= Rajaram Amrut Bhalerao =

Indian gastroenterologist (1933–2020)

Rajaram Amrut Bhalerao (Marathi: डॉ. राजाराम बाळ भालेराव; 1933 – 21 February 2020), also known as Bal Bhalerao, was a doctor, professor, and patron of Marathi language theatre and Marathi literature in India. He sat on several literature and theatre committees appointed by the government of Maharashtra. As a medical doctor, he was a recipient of the Dr. B. C. Roy Award instituted by the Medical Council of India, a statutory body under India's Ministry of Health and Family Welfare.

== Contributions to Marathi theatre ==
In 1935, Bhalerao's father, Dr. A N Bhalerao, founded the Mumbai Marathi Sahitya Sangh, a cultural organisation devoted to reviving Marathi theatre. The junior Bhalerao started acting on stage in 1942. Years later, he took over as the Chief Secretary of the organisation his father founded and lead it for over half a century. The Mumbai Marathi Sahitya Sangh was one of the founding members of the All India Marathi Association, responsible for taking Marathi literature and drama to audiences in America, Dubai and Singapore.

Bhalerao stewarded the theatre troupe that staged C T Khanolkar’s Ajab Nyay Vartulacha (अजब न्याय वर्तुळाचा) – a Marathi adaption of Bertolt Brecht’s The Caucasian Chalk Circle – becoming the first play in an Indian language to be staged outside India when it was performed at the Festspiele in East Berlin and Zurich in 1974. The play was directed by Vijaya Mehta in collaboration with Fritz Bennewitz. Bhalerao focused on reviving old Marathi plays, as well as adaptations and translations for modern audiences. Works brought to the Marathi stage included Shakespeare, Gogol and several Indian playwrights. Prominent examples include:

- Stage adaptation of P L Deshpande's 1952 film Ammaldar (अंमलदार) – based on Nikolai Gogol's Inspector General
- Staging the works of Honaji Bala
- Staging Kusumagraj's Marathi adaptation of Shakespeare's Macbeth as Rajmukut (राजमुकुट; transl: 'The Royal Crown')
- Stage adaptation of the 1967 Marathi film Sant Gora Kumbhar about the eponymous saint

In 1964, the Mumbai Marathi Sahitya Sangh built a new auditorium modeled after London's The Old Vic in Kelewadi, Girgaon.

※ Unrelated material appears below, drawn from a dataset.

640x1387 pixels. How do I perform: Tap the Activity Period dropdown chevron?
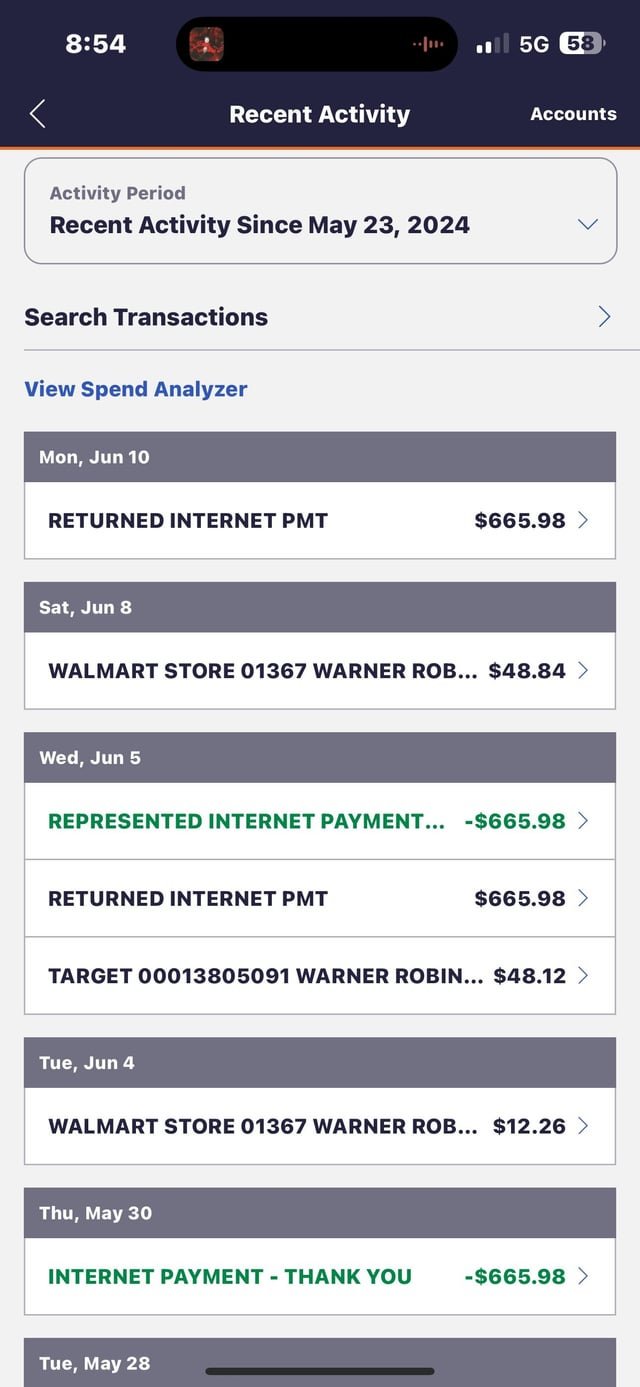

In 2013, Bhalerao gave the space to house the Drama School Mumbai – rent-free the first year – where it still operates (as of January 2021).

He sat on several literature and theatre committees appointed by the government of Maharashtra.

== Medical career ==
Bhalerao completed his MBBS training in India and then completed his Fellowship of the Royal Colleges of Surgeons (FRCS) in London. In 1965, he began practising surgery at the King Edward Memorial Hospital in Mumbai. He remained there till 1985, serving as Professor and Head of Department of Surgery. He was later Head of Department of Surgery and Director – Strategy & Medical Planning at Hinduja Hospital in Mumbai. A specialist in gastroenterology and liver disease, he was a recipient of the Dr. B. C. Roy Award.